TASK DETAILS:
Repeat the data below exactly, dropping any pictures it holds.

[Saved entries]
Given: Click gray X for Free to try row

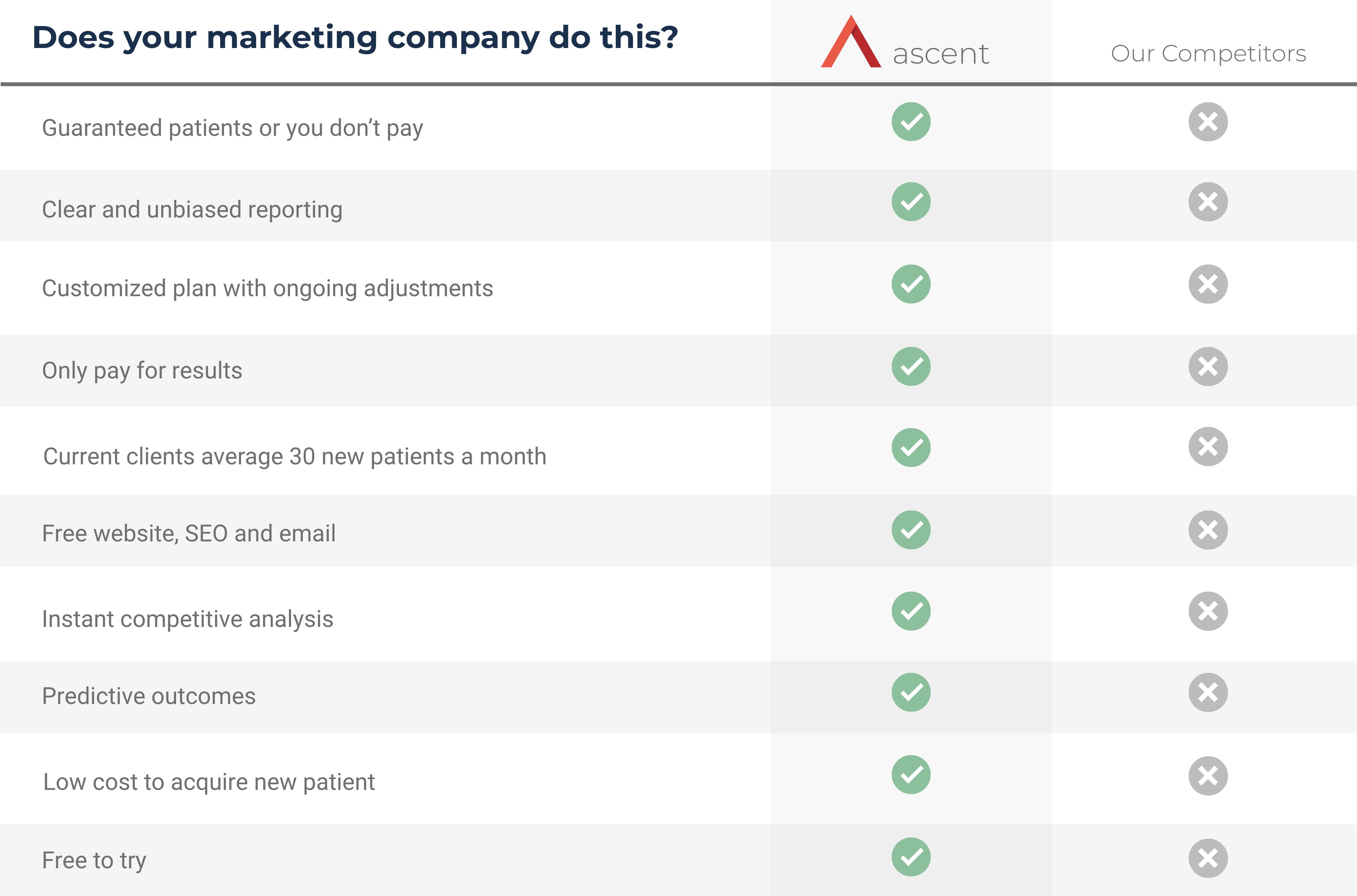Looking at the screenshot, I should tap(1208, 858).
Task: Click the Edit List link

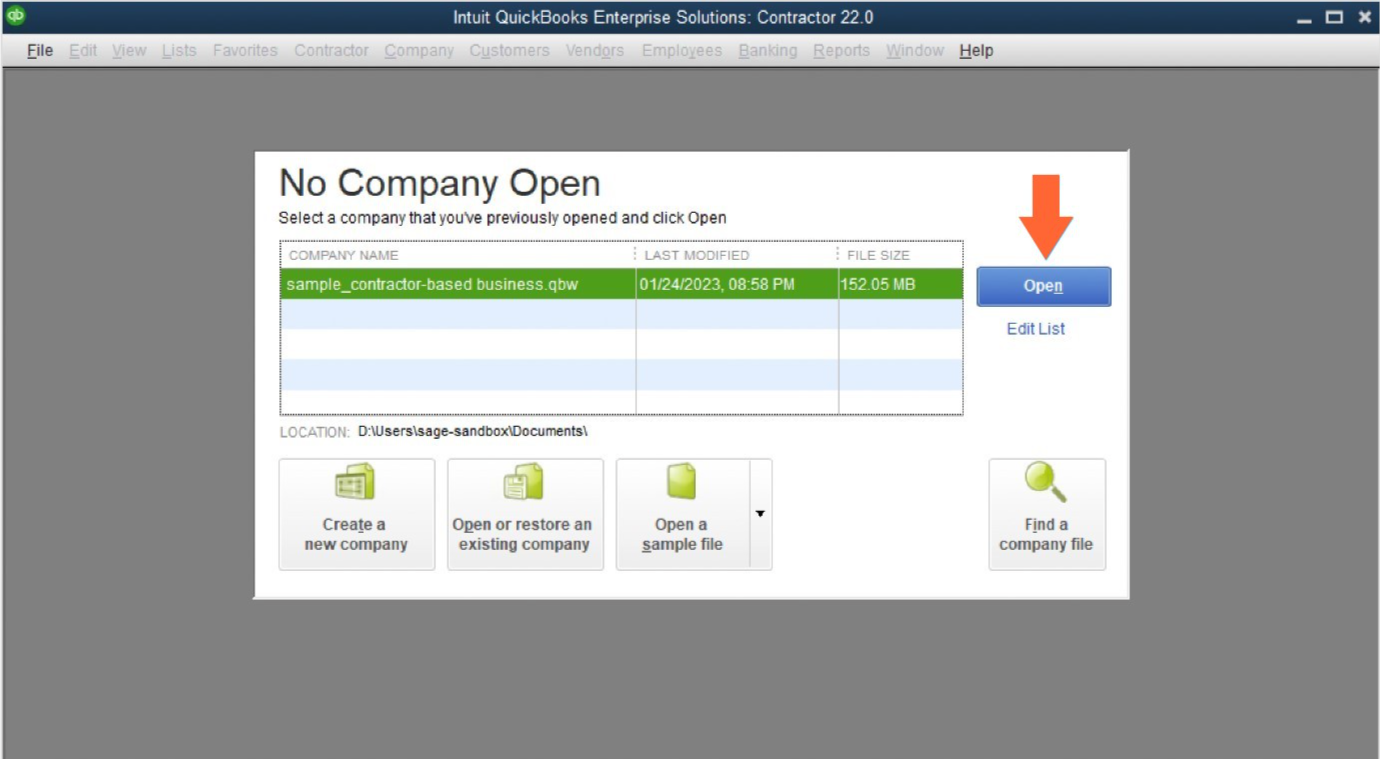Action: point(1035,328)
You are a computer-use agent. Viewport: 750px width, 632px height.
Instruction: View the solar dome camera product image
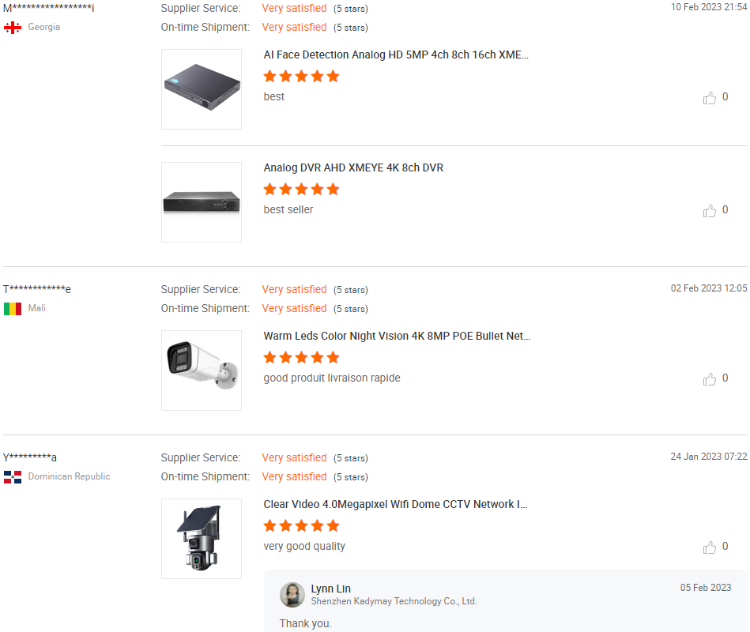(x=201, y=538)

RESPONSE FOR THIS EXERCISE:
Given: Click gray X for Free to try row

Looking at the screenshot, I should tap(1208, 858).
Task: Click the Edit List link

Action: point(1035,328)
You are a computer-use agent. Viewport: 750px width, 632px height.
Instruction: View the solar dome camera product image
(x=201, y=538)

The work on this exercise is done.